AVAILABLE DATA Start Marker

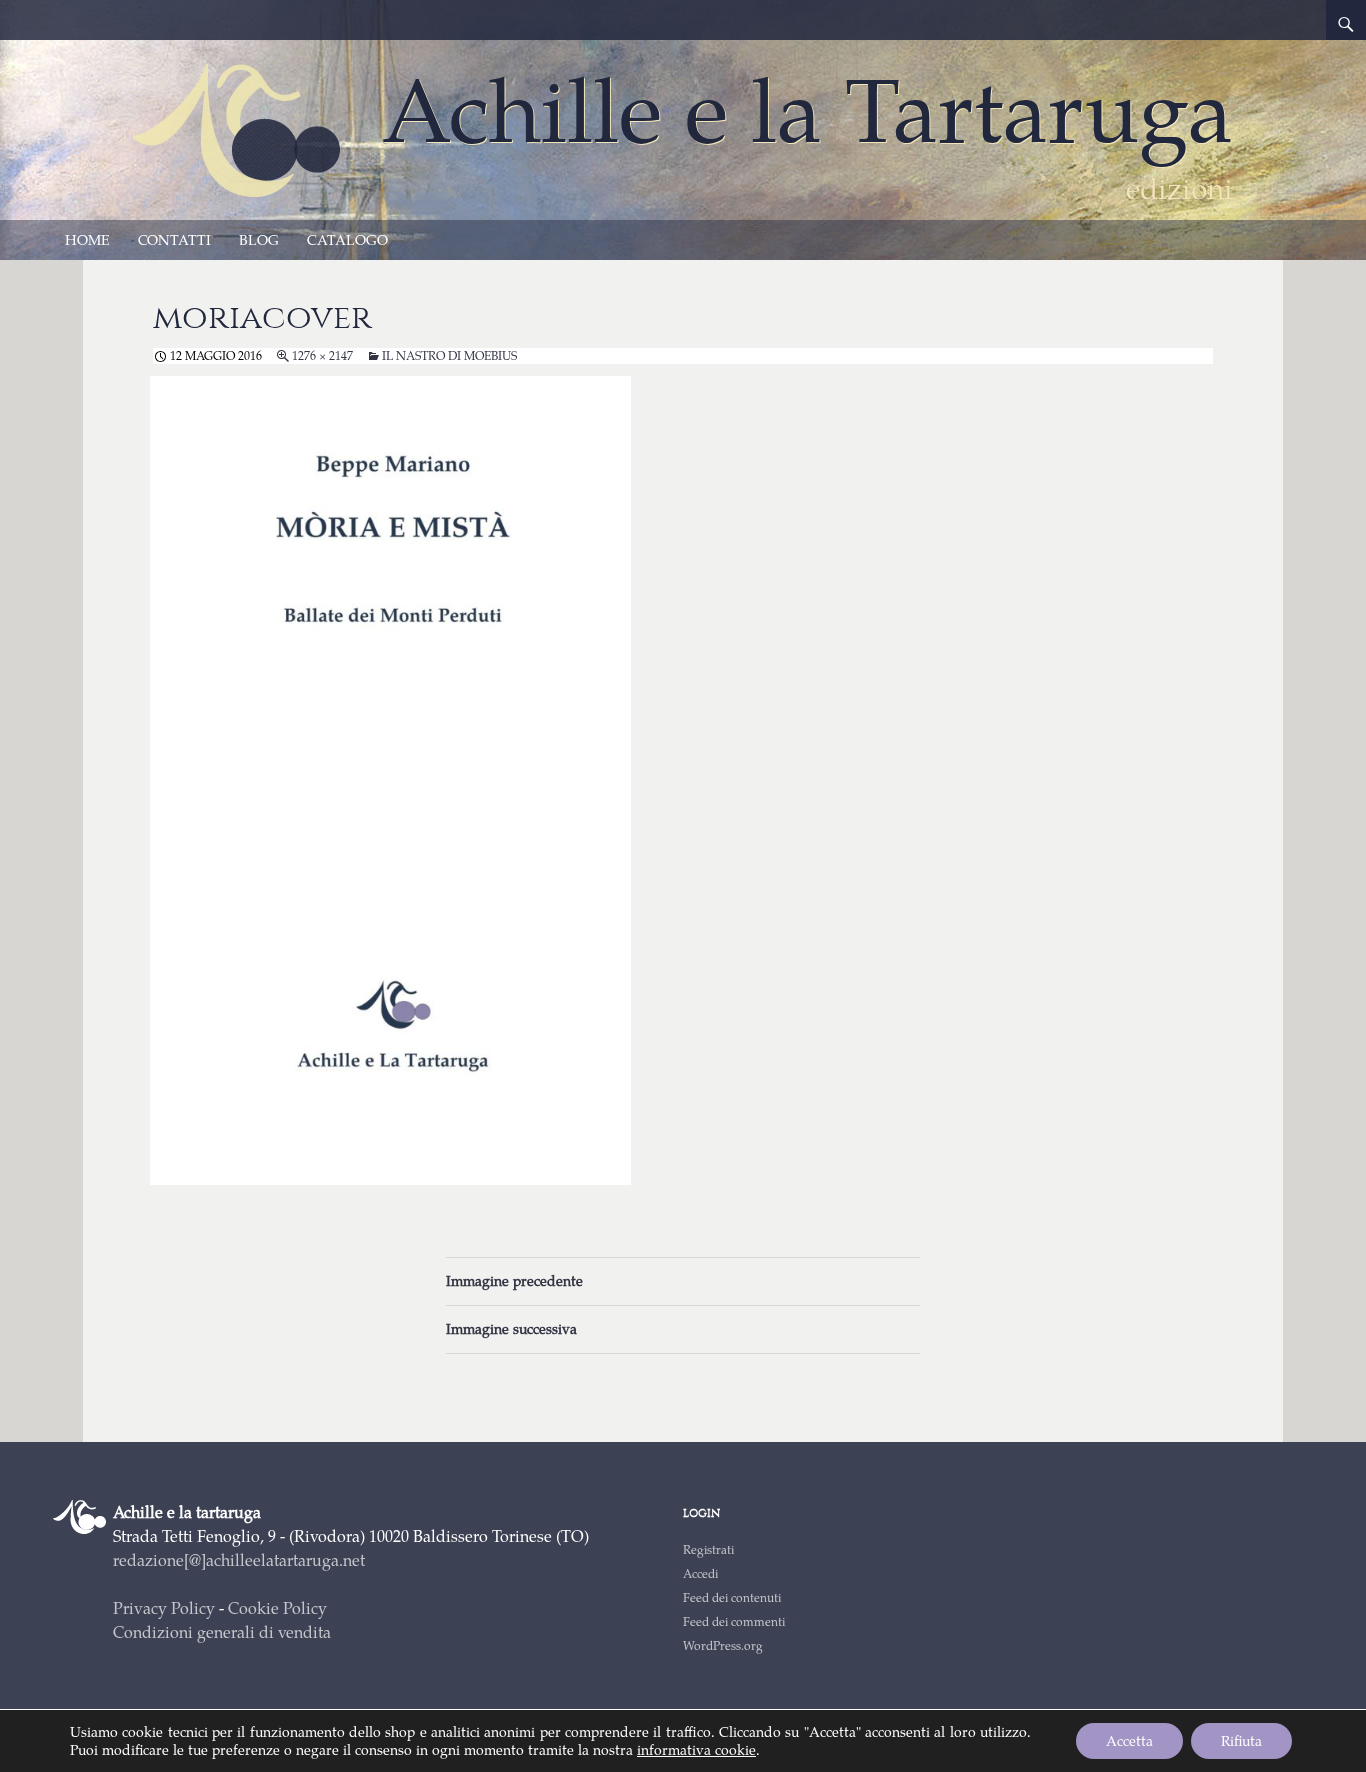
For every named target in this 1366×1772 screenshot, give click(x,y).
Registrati (708, 1549)
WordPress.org (723, 1645)
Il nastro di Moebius (449, 355)
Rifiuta (1241, 1740)
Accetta (1129, 1740)
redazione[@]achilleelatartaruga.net (239, 1559)
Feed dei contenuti (732, 1597)
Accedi (700, 1573)
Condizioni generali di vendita (222, 1631)
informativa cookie (696, 1749)
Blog (259, 239)
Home (87, 239)
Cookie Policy (277, 1607)
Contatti (174, 239)
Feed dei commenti (734, 1621)
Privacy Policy (164, 1607)
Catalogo (347, 239)
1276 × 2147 (322, 355)
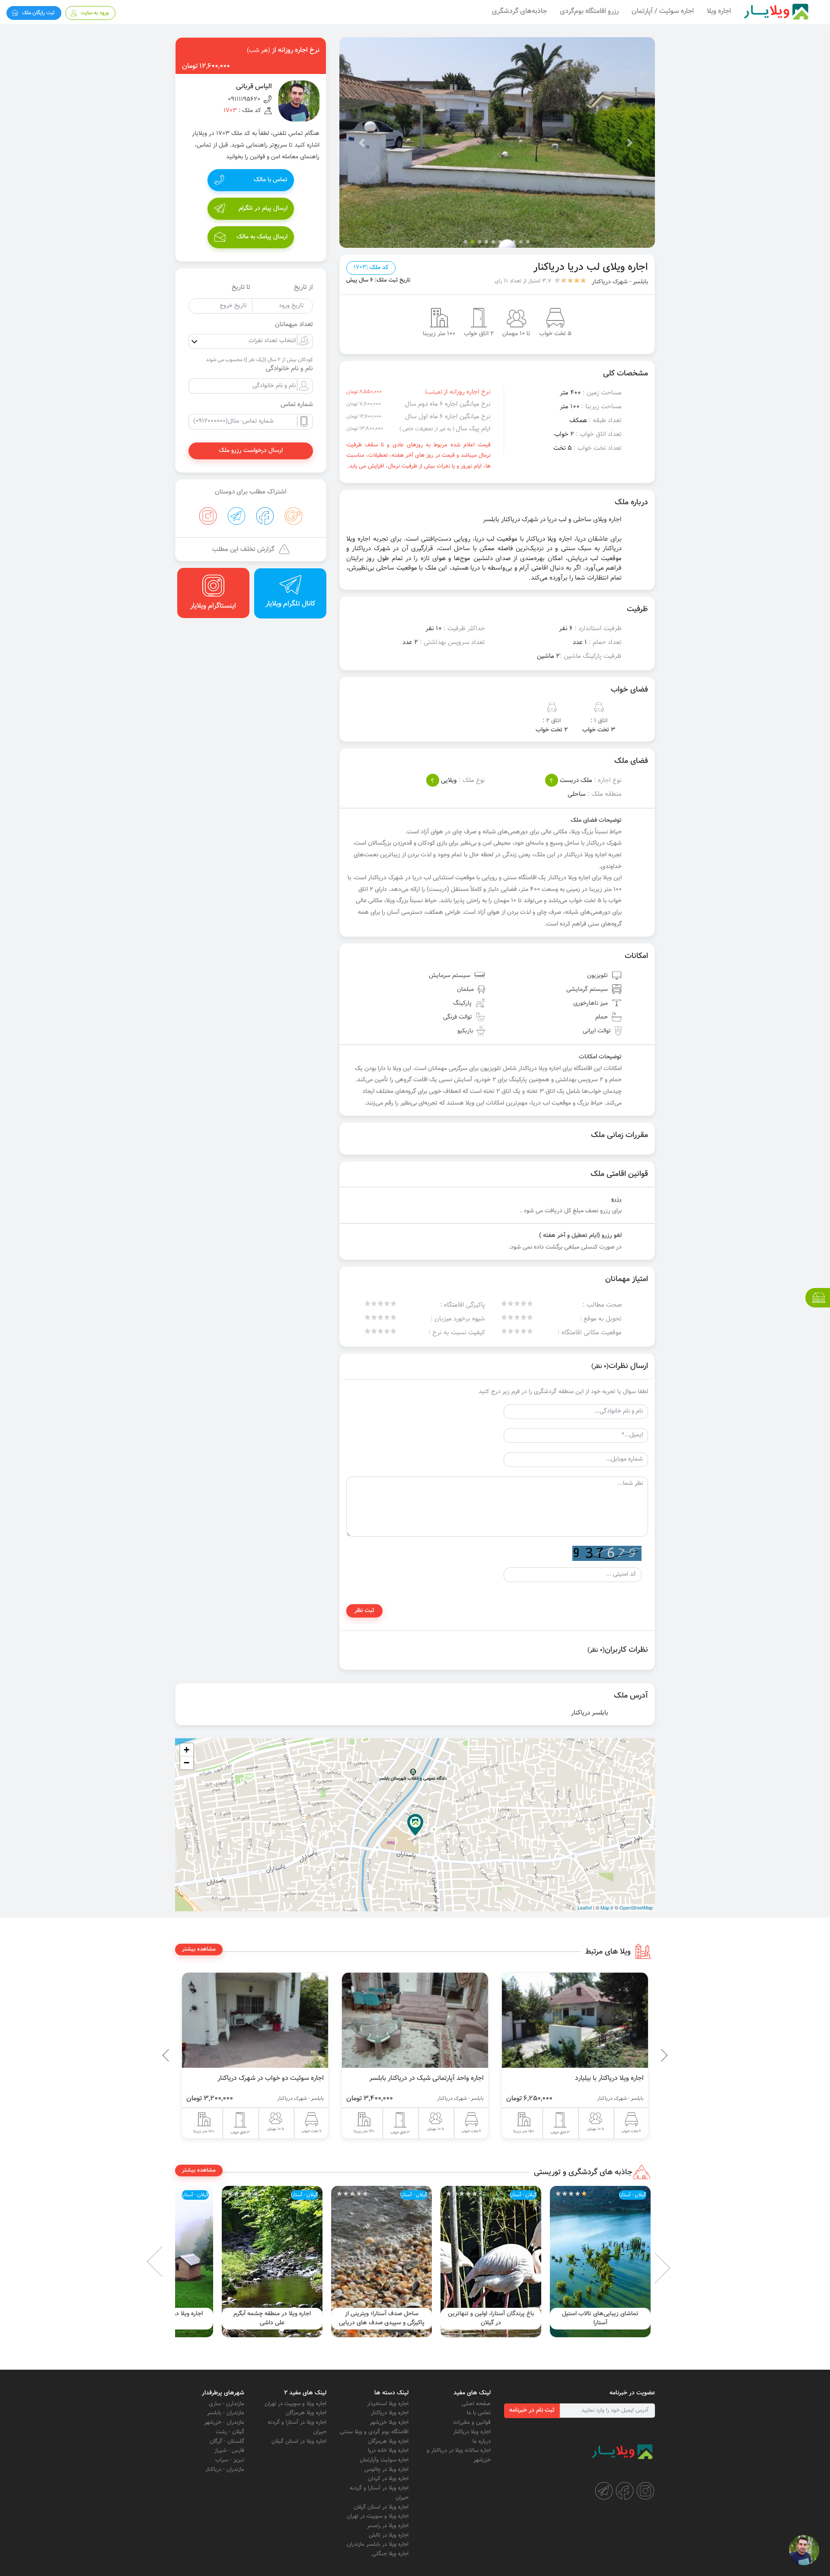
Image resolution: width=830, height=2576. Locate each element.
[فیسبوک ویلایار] (625, 2491)
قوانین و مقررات (472, 2422)
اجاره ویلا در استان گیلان (381, 2507)
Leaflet (585, 1907)
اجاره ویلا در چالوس (386, 2469)
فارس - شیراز (229, 2450)
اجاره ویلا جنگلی (390, 2554)
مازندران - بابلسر (225, 2413)
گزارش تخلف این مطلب (243, 549)
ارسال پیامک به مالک (261, 237)
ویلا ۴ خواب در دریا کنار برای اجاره (252, 2078)
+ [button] (186, 1749)
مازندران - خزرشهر (224, 2422)
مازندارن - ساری (226, 2404)
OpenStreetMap (636, 1907)
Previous (644, 2055)
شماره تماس (297, 405)
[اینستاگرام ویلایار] (645, 2491)
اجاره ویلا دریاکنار (472, 2432)
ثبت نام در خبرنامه (532, 2410)
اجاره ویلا (719, 11)
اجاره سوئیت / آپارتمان (663, 11)
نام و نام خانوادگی (289, 369)
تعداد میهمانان (294, 325)
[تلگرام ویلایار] (604, 2491)
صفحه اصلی (476, 2404)
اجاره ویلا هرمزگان (388, 2441)
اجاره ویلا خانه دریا (388, 2450)
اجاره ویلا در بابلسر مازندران (378, 2544)
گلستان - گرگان (227, 2441)
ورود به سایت (95, 13)
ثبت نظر (364, 1610)
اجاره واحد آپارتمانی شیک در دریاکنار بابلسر (559, 2078)
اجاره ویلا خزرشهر (389, 2422)
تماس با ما (479, 2413)
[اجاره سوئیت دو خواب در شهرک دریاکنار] (388, 2020)
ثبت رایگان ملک (38, 13)
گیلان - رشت (230, 2432)
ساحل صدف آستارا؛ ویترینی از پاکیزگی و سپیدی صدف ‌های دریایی (491, 2318)
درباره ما (481, 2441)
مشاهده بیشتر (199, 1949)
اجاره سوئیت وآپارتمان (384, 2460)
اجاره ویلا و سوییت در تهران (378, 2516)
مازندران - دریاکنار (224, 2469)
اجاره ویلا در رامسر (388, 2526)
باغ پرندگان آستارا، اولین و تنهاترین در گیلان (600, 2318)
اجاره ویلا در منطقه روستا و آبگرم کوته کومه (272, 2318)
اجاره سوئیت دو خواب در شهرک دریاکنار (404, 2078)
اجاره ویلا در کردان (388, 2478)
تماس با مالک (270, 180)
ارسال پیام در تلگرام (263, 208)
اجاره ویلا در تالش (389, 2535)
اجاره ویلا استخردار (388, 2404)
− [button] (186, 1762)
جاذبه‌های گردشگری (519, 11)
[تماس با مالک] (804, 2550)
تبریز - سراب (229, 2460)
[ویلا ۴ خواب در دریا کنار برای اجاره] (228, 2020)
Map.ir (606, 1907)
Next (168, 2261)
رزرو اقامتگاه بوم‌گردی (589, 11)
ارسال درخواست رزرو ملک (251, 450)
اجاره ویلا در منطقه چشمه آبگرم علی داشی (381, 2318)
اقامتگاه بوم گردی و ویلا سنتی (374, 2432)
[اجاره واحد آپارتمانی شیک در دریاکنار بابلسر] (548, 2020)
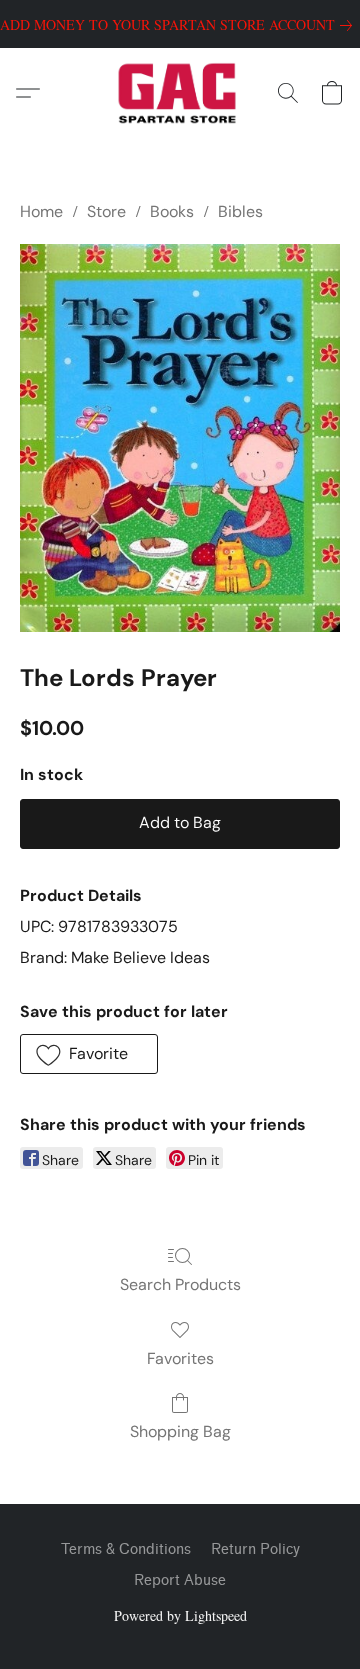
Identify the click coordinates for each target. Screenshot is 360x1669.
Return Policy (255, 1549)
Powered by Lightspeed (180, 1615)
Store (106, 211)
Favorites (180, 1358)
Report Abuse (180, 1580)
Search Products (180, 1284)
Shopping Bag (180, 1431)
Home (41, 211)
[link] (180, 25)
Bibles (240, 211)
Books (172, 211)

AVAILABLE DATA End Marker

### [PROMPT]
A single number is required: the count of lines in the data above that include the word "target".

### [EXPECTED OUTPUT]
2